Oleh: Fahrul Rozie,S.Pd
(Mahasiswa Pasca
Sarjana Jurusan PAUD UNJ)
Masalah pendidikan di Indonesia
dalam pemberitaan di berbagai media baik media sosial maupun informasi sangat memprihatinkan. Bahkan kebijakan-kebijakan
pendidikan yang pemerintah canangkan tidak mampu memberikan kualitas sumber
daya manusia Indonesia menjadi unggul. Dampak masalah pendidikan di Indonesia
telah banyak mempengaruhi masyarakat. Pendidikan sekarang tidak dapat
memanusiakan menjadi “manusia” seutuhnya. Berdasarkan data Komisi Perlindungan
anak, terdapat 781.000 kasus kekerasan anak setiap tahun atau setiap satu
sampai dua menit terjadi kekerasan terhadap anak di Indonesia (Harry
Hikmat,2004). Fenomena terkait kekerasan pada anak merupakan produk kegagalan
pendidikan di Indonesia. Fenomena tersebut jika tidak ditangani segera oleh
pemerintah melalui kebijakan yang tepat akan berdampak terhadap kualitas
pendidikan. Sementara itu, belum ada data lengkap tentang sexual abused. Namun, berdasarkan pemantauan terhadap 13 media
cetak selama tahun 1994-1997 (Hastuti,2015), YKAI melaporkan adanya 538 kasus
perlakuan salah secara seksual, 80 kasus perlakuan salah secara fisik, 63 kasus
penelantaran, dan lima kasus perlakuan salah secara emosional. Pelaku child abuse tersebut adalah orang yang
dikenal anak (66%), termasuk orang tuanya sendiri. Untuk kejahatan seksual,
misalnya terdapat 289 kasus pada tahun 1996 di mana pelaku adalah ayah (19
kasus) dan guru (118 kasus).
Fenomena lainnya masih terdapat anak-anak yang belum
merasakan pendidikan tinggi karena beban ekonomi dan waktunya lebih banyak
dihabiskan membantu orang tua.
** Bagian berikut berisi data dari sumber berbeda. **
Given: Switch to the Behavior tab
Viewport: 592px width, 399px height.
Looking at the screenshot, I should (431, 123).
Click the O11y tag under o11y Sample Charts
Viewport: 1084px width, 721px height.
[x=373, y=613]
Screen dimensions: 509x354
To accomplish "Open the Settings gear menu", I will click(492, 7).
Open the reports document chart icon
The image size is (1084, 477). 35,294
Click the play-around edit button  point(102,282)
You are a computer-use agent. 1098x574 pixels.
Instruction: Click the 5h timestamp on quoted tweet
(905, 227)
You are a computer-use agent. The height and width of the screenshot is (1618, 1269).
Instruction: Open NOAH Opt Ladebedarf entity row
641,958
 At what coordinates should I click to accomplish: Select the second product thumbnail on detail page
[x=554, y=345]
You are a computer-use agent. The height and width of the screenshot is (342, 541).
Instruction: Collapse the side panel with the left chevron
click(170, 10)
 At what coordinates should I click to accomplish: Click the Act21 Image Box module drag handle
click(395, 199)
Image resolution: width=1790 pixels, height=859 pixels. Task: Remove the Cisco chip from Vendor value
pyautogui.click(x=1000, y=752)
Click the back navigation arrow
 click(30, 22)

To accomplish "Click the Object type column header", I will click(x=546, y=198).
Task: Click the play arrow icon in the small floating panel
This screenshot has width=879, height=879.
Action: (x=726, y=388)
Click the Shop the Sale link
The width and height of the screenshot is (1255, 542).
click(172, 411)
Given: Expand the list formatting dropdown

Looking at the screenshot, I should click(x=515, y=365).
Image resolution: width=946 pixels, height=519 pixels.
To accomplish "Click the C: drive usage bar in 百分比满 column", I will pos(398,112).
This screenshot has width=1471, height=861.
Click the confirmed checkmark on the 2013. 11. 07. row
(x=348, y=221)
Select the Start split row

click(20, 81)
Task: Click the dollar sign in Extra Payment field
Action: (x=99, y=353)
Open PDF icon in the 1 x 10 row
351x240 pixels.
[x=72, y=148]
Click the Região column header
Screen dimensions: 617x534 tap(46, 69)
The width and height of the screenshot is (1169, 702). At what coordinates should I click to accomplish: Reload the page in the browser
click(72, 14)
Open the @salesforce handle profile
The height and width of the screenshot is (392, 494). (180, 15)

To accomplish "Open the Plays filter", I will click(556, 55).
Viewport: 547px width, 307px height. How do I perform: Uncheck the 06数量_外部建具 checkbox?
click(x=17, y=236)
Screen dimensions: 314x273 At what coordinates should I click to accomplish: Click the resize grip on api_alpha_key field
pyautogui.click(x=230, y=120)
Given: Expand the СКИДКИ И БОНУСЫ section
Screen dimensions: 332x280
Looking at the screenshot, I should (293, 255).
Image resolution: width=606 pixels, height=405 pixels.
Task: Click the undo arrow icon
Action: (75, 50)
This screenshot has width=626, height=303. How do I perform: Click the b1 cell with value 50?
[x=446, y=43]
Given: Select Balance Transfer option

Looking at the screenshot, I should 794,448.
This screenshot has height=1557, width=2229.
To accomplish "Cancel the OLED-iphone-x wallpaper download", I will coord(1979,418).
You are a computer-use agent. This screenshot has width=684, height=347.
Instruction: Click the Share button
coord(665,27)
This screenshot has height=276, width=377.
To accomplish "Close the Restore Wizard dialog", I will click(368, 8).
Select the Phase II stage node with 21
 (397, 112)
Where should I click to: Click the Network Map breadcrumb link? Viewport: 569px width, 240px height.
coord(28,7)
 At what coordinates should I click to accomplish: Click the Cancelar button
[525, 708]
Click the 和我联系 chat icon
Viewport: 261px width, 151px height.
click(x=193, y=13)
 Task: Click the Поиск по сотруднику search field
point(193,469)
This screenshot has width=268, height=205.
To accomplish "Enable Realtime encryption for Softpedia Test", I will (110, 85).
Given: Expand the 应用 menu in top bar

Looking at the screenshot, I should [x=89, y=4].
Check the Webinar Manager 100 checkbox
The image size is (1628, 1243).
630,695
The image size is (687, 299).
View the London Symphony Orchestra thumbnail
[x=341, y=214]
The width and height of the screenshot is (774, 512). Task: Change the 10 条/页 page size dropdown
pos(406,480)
Salah satunya, yang terjadi di sebagian besar
anak-anak nelayan di Muara Angke, Jakarta Utara, tidak bisa merasakan
pendidikan tinggi karena beban ekonomi dan waktunya lebih banyak dihabiskan
membantu orang tua (Indriani, 2015). Memang, kebijakan pemerintah saat ini
banyak mengeluarkan program beasiswa untuk melanjutkan pendidikan ke
universitas. Akan tetapi, seringkali kebijakan program beasiswa ini tidak tepat
sasaran dan hanya mengacu pada anak-anak yang berprestasi di bidang akademis.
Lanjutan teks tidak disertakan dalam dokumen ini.